Mapping of the cleavage site at the pVP2-VP4 junction. (A) Schematic representation of the set of 5′-truncated expression products. Numbers refer to the amino acid position on the full-length ORF polyprotein, and additional sequences indicated in italics are as described in Fig. 8. (B) Expression was carried out as described for Fig. 2. (C) Mutagenesis of the cleavage site. Expression in reticulocyte lysates of polyprotein mutants carrying double (at the P1-P′1 position) or single (at the P1, P′1, and P′2 positions) substitutions of the cleavage site between the pVP2 and VP4 proteins. 2*, short pVP2.

FIG. 9

Cleavage sites (and putative cleavage sites) for the IPNV VP4 in the polyprotein. (Top) Schematic representation of the IPNA polyprotein.

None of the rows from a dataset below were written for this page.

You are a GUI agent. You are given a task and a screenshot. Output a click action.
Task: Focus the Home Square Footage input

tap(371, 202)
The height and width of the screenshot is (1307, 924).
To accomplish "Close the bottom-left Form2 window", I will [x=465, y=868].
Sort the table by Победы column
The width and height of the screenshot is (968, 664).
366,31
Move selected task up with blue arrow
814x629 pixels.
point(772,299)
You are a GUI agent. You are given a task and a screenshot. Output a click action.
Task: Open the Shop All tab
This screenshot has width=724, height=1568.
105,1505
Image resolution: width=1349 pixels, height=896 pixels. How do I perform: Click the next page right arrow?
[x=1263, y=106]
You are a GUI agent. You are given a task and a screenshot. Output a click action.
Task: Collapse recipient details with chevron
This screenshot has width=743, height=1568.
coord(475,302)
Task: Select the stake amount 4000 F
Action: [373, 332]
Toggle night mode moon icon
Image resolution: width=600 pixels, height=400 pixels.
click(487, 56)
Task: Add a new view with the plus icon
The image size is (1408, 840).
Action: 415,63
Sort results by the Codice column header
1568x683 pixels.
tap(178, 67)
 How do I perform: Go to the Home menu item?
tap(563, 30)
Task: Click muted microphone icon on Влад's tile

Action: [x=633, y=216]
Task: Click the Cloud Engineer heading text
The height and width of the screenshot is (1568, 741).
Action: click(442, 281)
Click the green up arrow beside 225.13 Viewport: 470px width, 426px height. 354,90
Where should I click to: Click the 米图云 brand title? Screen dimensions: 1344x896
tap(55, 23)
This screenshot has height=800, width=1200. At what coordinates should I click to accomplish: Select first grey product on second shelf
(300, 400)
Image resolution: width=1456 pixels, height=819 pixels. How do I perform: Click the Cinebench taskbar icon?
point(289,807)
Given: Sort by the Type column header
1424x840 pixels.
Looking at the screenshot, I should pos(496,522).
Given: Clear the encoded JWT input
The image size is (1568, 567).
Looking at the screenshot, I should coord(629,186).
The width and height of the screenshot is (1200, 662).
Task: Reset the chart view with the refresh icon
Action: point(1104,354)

The amino acids of the VP2-VP4 and VP4-VP3 domains are indicated. The P1-P′1 cleavage site positions are underlined. (Bottom) The sequences relative to cleavage sites identified by N-terminal sequencing are in boldface. The sequences in regular typeface were identified by sequence homology and probed by mutagenesis.

FIG. 10

Mutagenesis of potential cleavage sites for the VP4 protease in the COOH part of pVP2. Expression in reticulocyte lysates of the polyprotein mutants carrying double substitution(s) at the P1-P′1 position of the potential cleavage sites (positions 486 and 487 and positions 495 and 496). p2-4, VP2-VP4; 2∗, short pVP2.